Bob Pittman came out swinging against Spotify in iHeartMedia’s recent Q2 earnings call. Now, Spotify CEO Daniel Ek has responded.
Pittman noted that quarterly digital revenue for iHeart increased by 32.8% year-over-year. iHeart now reaches around 275 million Americans each month, which Pittman was quick to point out is more than the company’s two closest broadcast radio competitors.

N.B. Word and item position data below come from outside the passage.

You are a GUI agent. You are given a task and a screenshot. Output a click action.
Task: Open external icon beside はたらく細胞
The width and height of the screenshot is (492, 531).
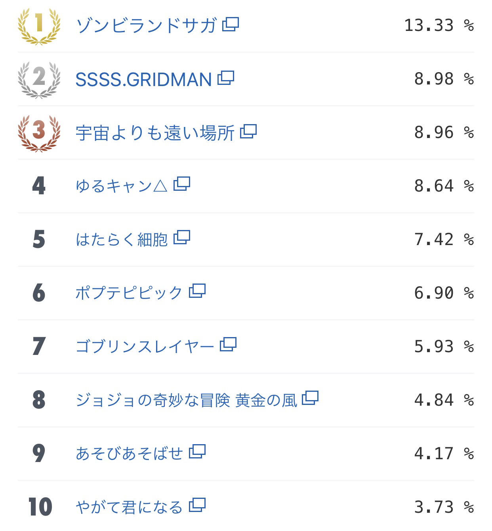[182, 237]
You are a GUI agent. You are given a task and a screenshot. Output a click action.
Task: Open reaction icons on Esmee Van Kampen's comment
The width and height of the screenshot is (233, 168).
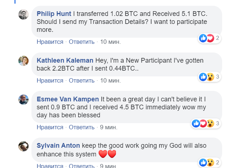coord(203,123)
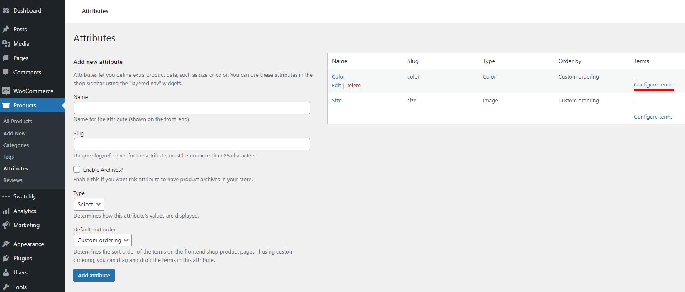This screenshot has height=292, width=685.
Task: Click the Plugins plug icon
Action: (6, 258)

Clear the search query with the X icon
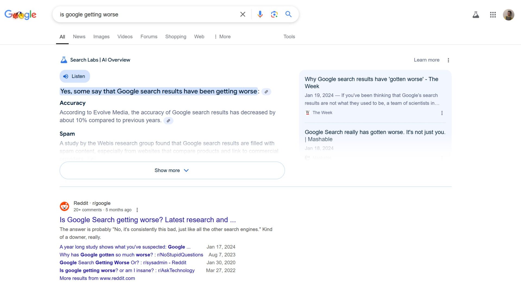(243, 14)
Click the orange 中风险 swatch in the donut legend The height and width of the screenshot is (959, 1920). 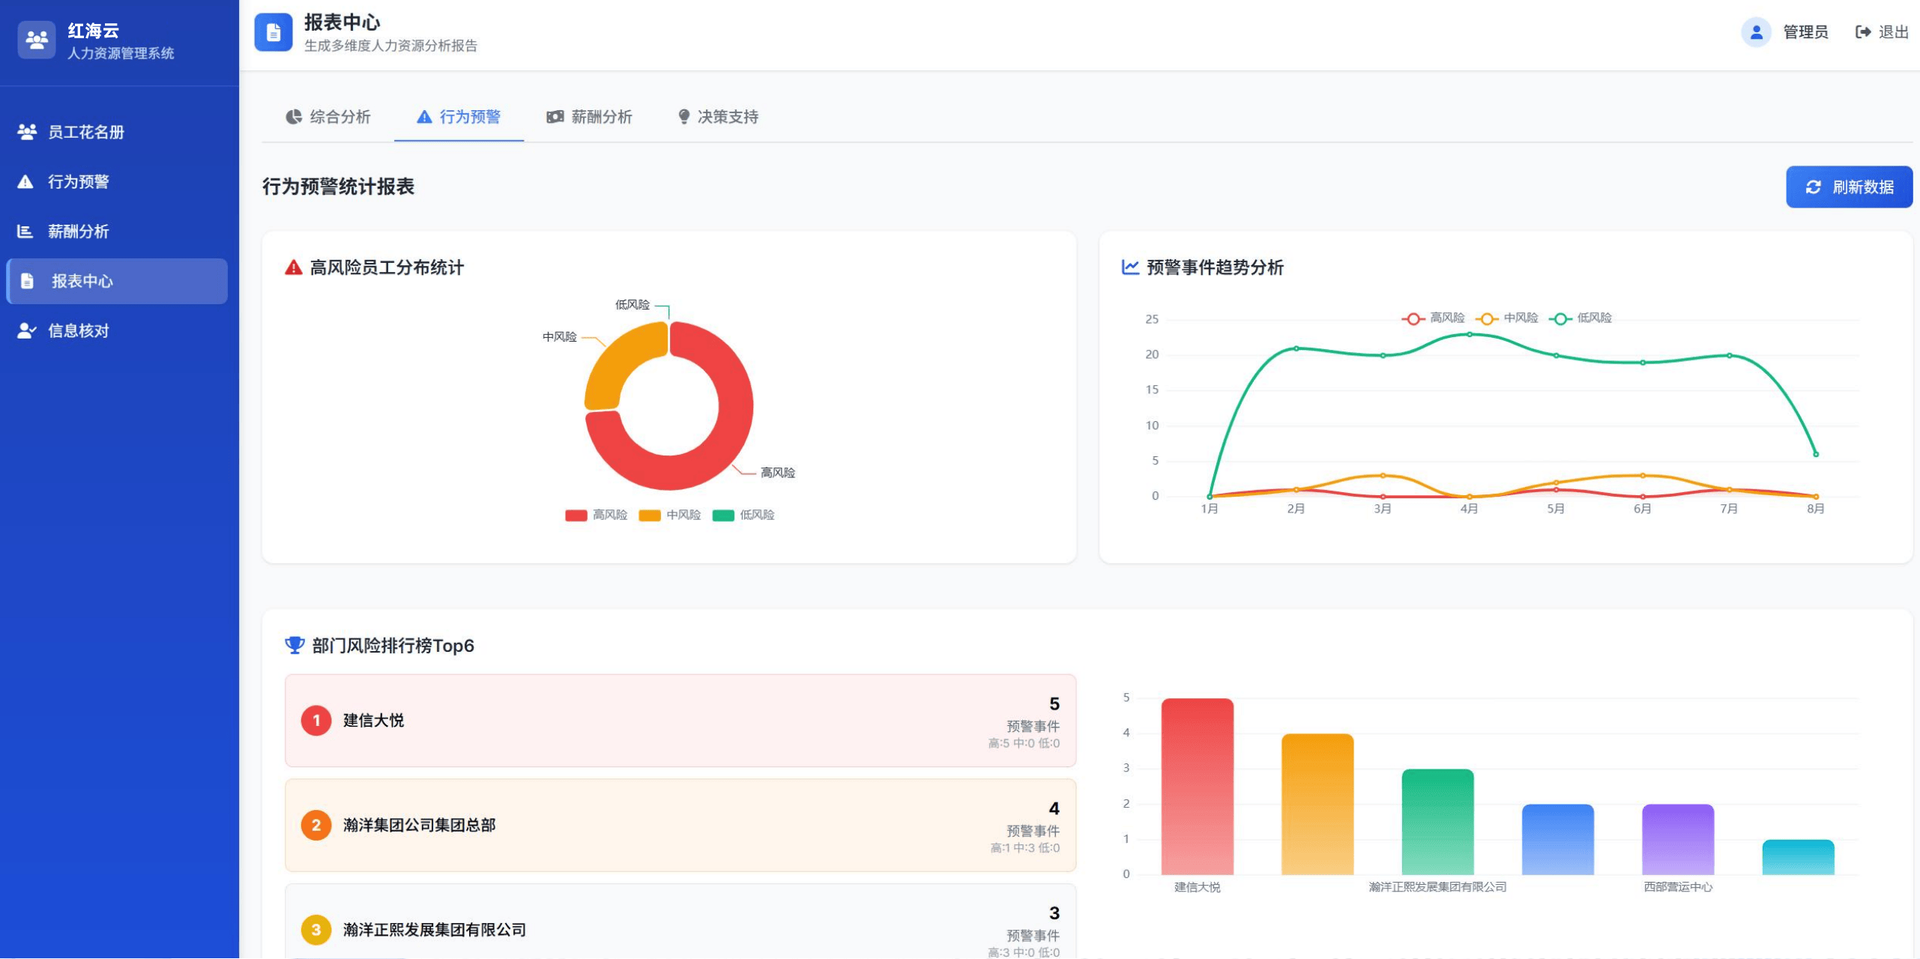click(649, 515)
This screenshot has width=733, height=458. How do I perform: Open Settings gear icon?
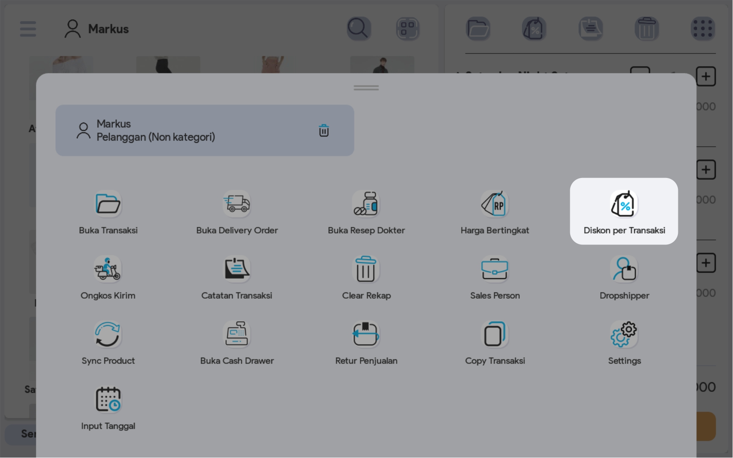pyautogui.click(x=624, y=335)
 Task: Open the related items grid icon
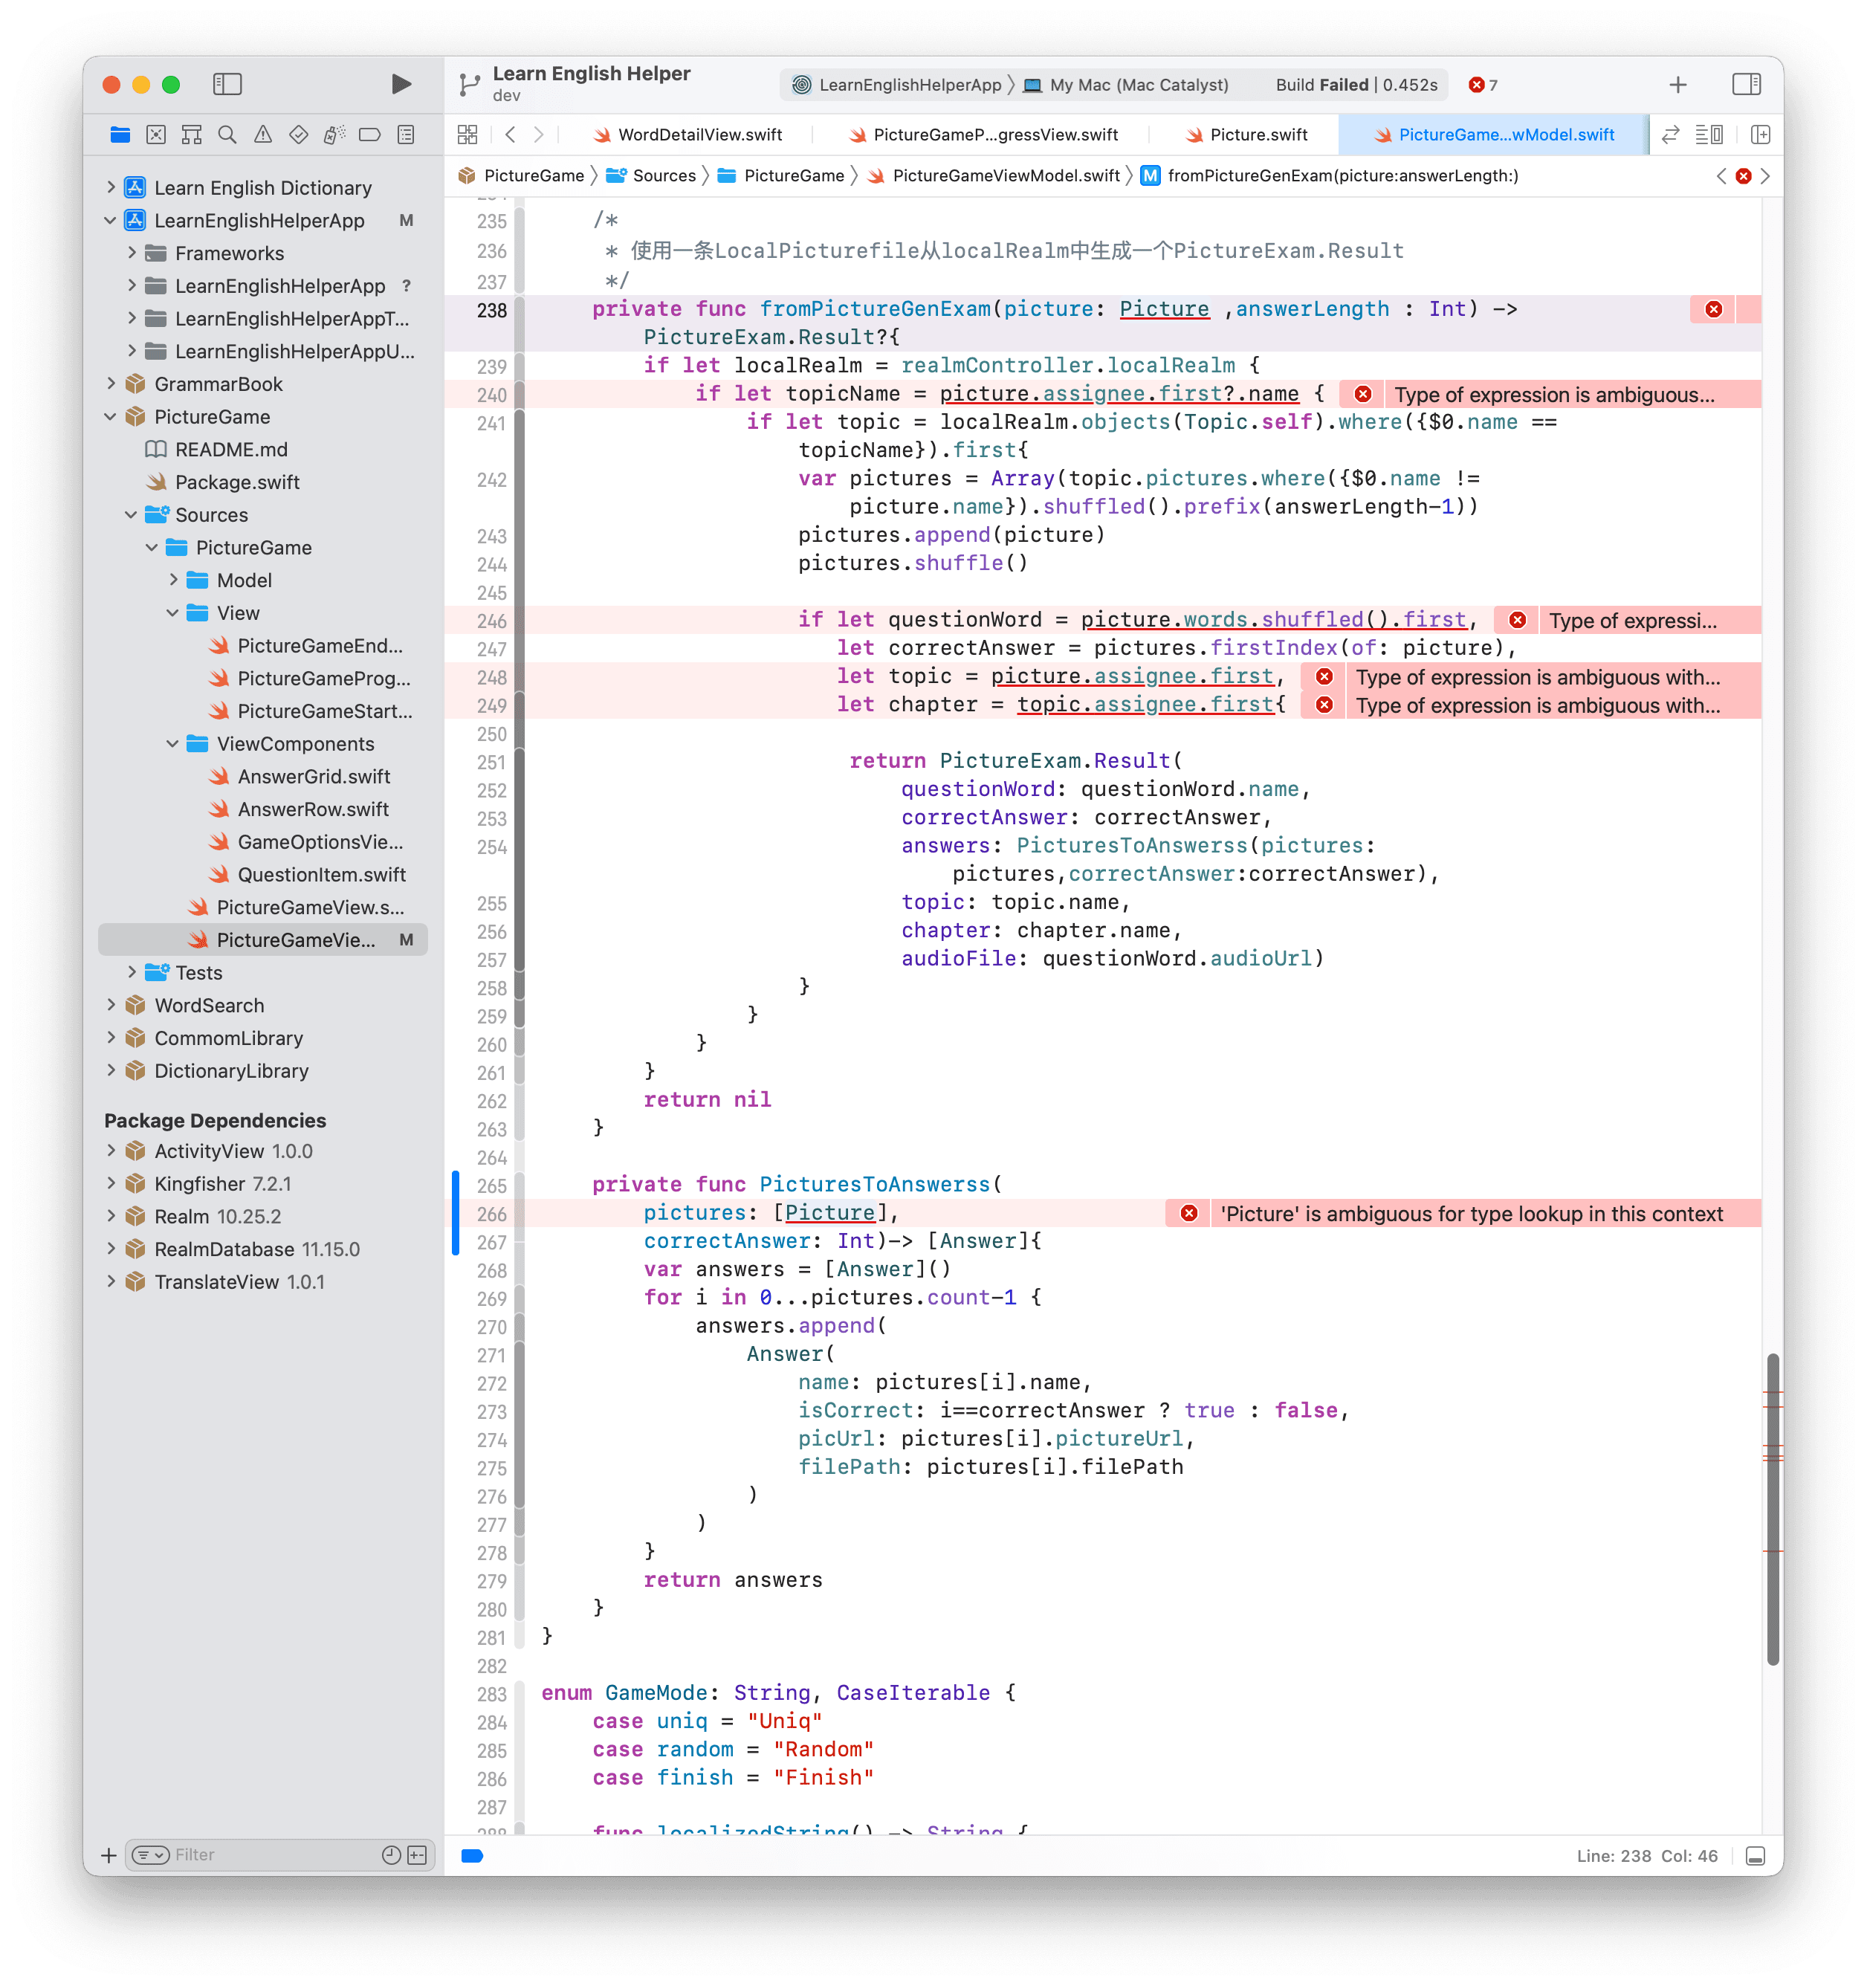point(467,135)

Later in the call, Pittman fired shots at Spotify when explaining a fundamental difference between streaming and radio platforms. Pittman said that 75% of iHeartMedia’s listening comes from 34% of its audience. He contrasted that against Spotify and Pandora, attacking both streaming services.
Pittman cited the following stats for those services.
- 73% of Spotify listening comes from 3% of their audience
- 72% of Pandora listening comes from 5% of their audience
Neither Spotify nor Pandora have confirmed those stats, and it’s unclear if Pittman’s estimates are even close. But without delving into specifics, Spotify CEO Daniel Ek quickly offered a retort on Twitter.
Quoting an analyst who cited Pittman, Ek stated: “Not sure where that data is from, but it’s far from true.”
Analysts were quick to do the math and see if Pittman’s numbers added up. Media analyst Rich Greenfield did some quick and dirty math and proved Pittman’s numbers seem a little skewed.
Spotify’s Q2 earnings listed 232 million monthly active users, with 17 billion hours of content played. That’s around 49 hours of consumption per day, per user. But plugging those stats into Pittman’s numbers just don’t add up.
If Spotify’s plays come from 3% of the audience, that means those 3% listen for more than 20 hours a day. The remaining 97% would listen to roughly 14 minutes of music a day. Suddenly, Pittman’s claims look a bit nonsensical, though if Spotify has a high number of completely inactive users (listening to 0 minutes a day), then Pittman could be onto something. Of course, all of this is assuming that Spotify’s supplied numbers are accurate, as well.
Regardless, Pittman says Spotify and other streaming services benefit from radio as a discovery tool.